Protocols for SIS with Slack. Here, we compare with the argument system from the signature scheme of [Lyu12] (see Table 5).

We compare the proof size of [Lyu12] with our baseline protocol and with the two solutions described in Sect. 5.3. We see that in particular the 2nd protocol of Sect. 5.3 improves upon [Lyu12] for all three considered cases. This is particularly true in the cases where the gap between \(\beta \) and \(|\mathbb {F}|\) is small, as our proof size increases as \(|\mathbb {F}|\) grows whereas the size of [Lyu12] depends on the bound \(\beta \) but not on \(|\mathbb {F}|\) when optimized correctly. At the same time, increasing \(\beta \) seems not to substantially change the communication complexity of either of our two proofs, whereas it has a direct impact on [Lyu12].

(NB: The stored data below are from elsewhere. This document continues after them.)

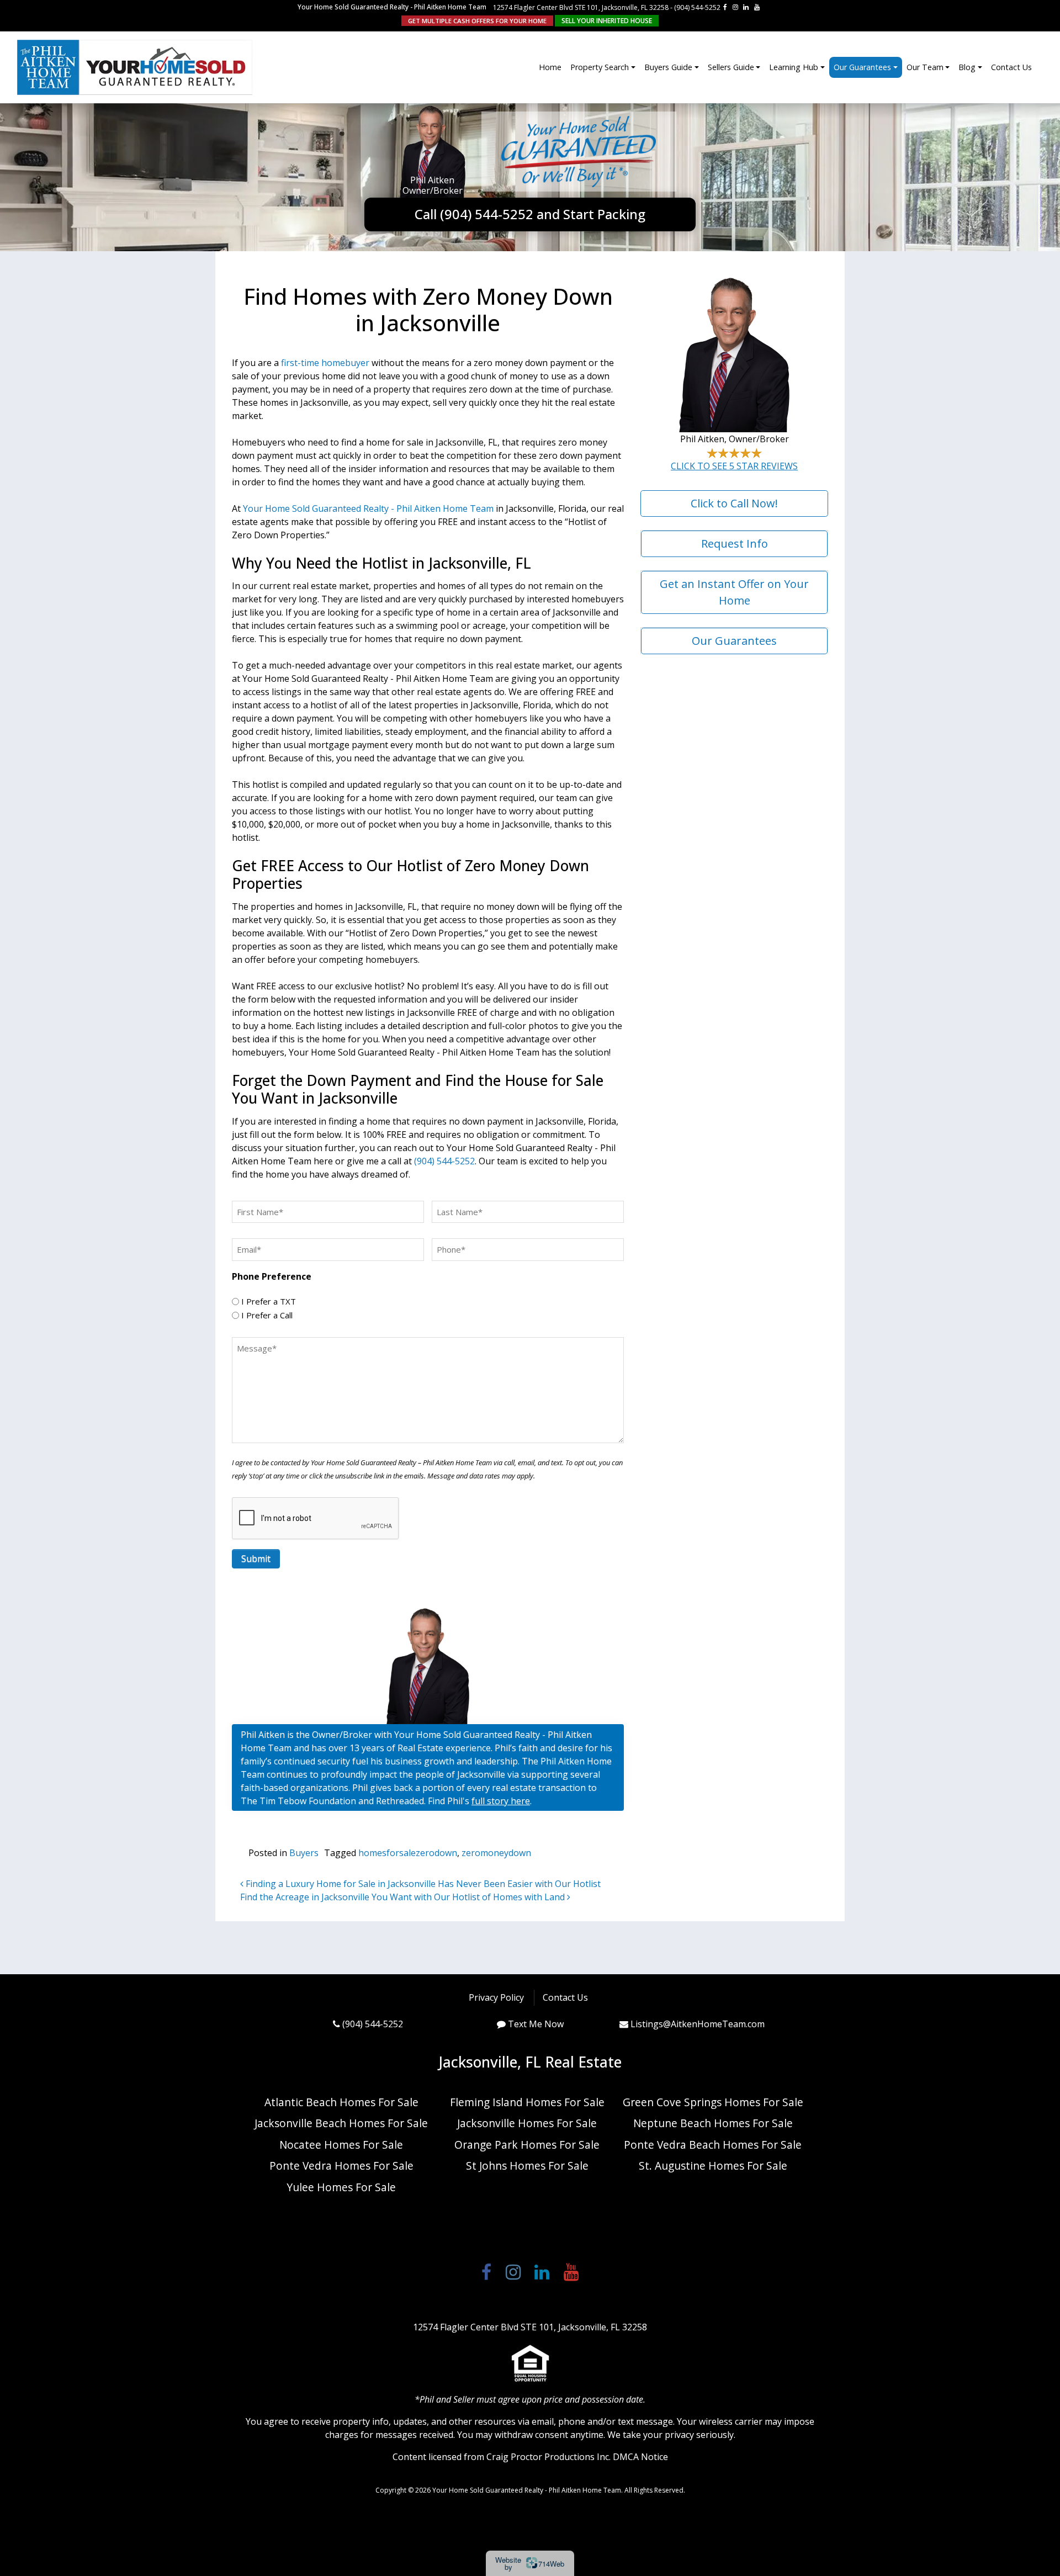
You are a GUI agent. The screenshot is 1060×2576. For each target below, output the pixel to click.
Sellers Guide (731, 67)
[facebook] (725, 7)
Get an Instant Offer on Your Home (734, 592)
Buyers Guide (668, 67)
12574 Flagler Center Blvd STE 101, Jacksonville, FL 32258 (581, 7)
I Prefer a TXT (268, 1301)
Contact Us (1011, 67)
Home (550, 67)
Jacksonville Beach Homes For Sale (341, 2123)
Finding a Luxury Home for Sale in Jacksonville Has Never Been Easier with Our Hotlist (422, 1884)
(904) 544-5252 (697, 7)
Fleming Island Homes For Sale (527, 2102)
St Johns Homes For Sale (527, 2165)
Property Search (599, 67)
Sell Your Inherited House (606, 20)
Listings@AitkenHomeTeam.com (697, 2024)
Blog (967, 67)
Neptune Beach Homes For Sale (713, 2123)
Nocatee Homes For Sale (341, 2144)
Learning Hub (793, 67)
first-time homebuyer (325, 363)
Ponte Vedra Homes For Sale (341, 2165)
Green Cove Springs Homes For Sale (713, 2102)
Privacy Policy (496, 1997)
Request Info (734, 543)
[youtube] (757, 7)
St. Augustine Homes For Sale (713, 2165)
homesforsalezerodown (407, 1853)
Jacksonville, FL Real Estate (530, 2062)
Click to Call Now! (734, 503)
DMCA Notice (640, 2457)
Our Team (925, 67)
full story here (500, 1801)
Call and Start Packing (530, 214)
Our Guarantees (862, 67)
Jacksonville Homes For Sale (527, 2123)
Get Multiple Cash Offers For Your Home (477, 21)
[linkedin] (746, 7)
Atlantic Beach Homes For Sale (341, 2102)
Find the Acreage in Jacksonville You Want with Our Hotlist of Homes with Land (403, 1897)
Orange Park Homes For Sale (527, 2144)
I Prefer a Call (267, 1315)
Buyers (304, 1853)
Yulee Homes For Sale (341, 2187)
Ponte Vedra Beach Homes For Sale (713, 2144)
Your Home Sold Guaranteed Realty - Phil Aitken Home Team (368, 508)
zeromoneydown (496, 1853)
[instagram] (735, 7)
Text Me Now (536, 2024)
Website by (529, 2563)
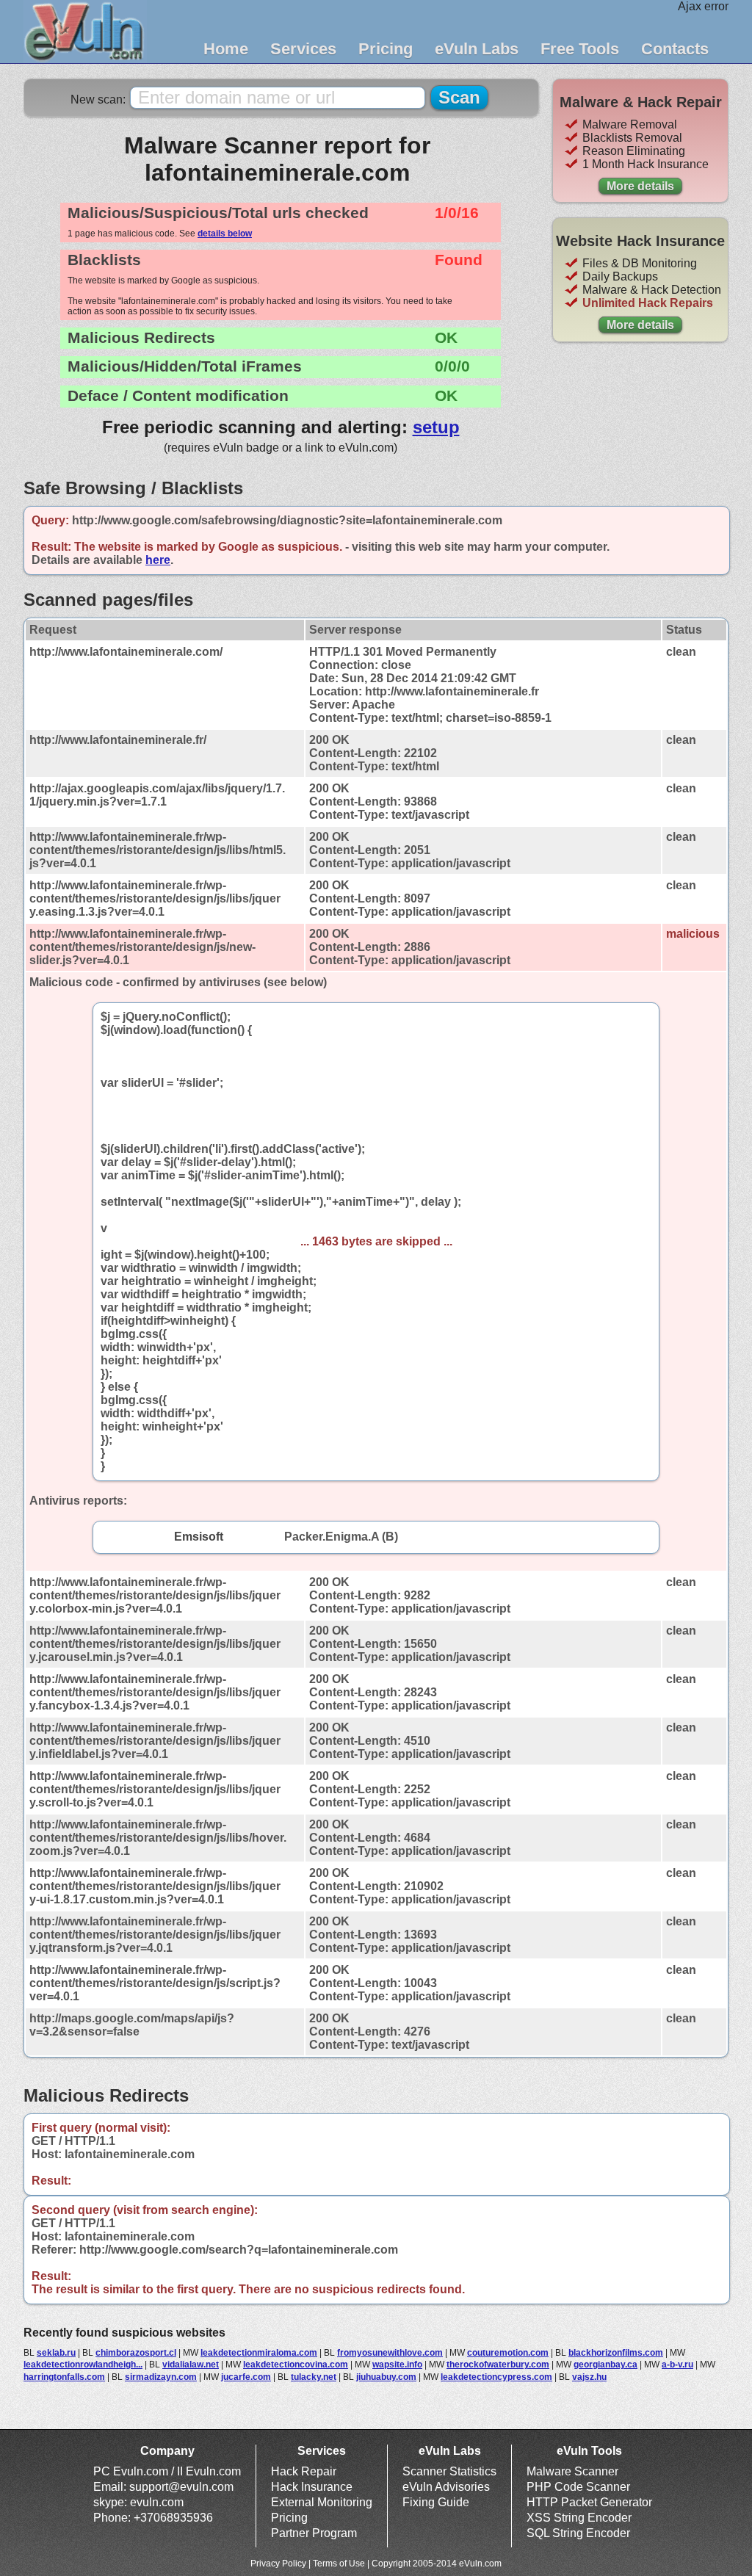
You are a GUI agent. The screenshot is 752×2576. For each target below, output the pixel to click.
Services (303, 49)
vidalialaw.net (190, 2364)
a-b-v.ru (677, 2364)
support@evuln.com (181, 2487)
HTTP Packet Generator (589, 2502)
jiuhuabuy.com (386, 2377)
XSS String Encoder (579, 2517)
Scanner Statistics (449, 2471)
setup (436, 427)
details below (225, 233)
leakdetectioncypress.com (496, 2377)
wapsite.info (397, 2364)
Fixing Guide (435, 2502)
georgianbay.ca (605, 2364)
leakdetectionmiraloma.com (258, 2353)
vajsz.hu (589, 2377)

Table 5. Proof sizes for non-constant slack with \(\log _2(|\mathbb {F}|)=32\) and \(\kappa =40\).

Other Approaches. Recently, del Pino et al. [dPLS19] showed how to obtain a ZK argument for our problem setting. While they have a drastically smaller proof size (in the order of 1.5 KB), their construction relies on the DLog assumption and is therefore not post-quantum secure. Moreover, their computational efficiency relies on using structured lattices, which we do not need. The same applies to Hyrax [WTS+18], Sonic [MBKM19] or Libra [XZZ+19], who rely on the DLog-assumption. Older ZK-SNARKs such as [PHGR16, BSCTV14] would offer low argument size and verification time but in addition to large keys and a high prover runtime also rely on very strong assumptions. Similarly, the work of [BCC+16] is also in the DLog setting. Its lattice-based variant [BBC+18] is so far not implemented, may have large hidden constants and itself uses ZKAoKs for SIS as building blocks.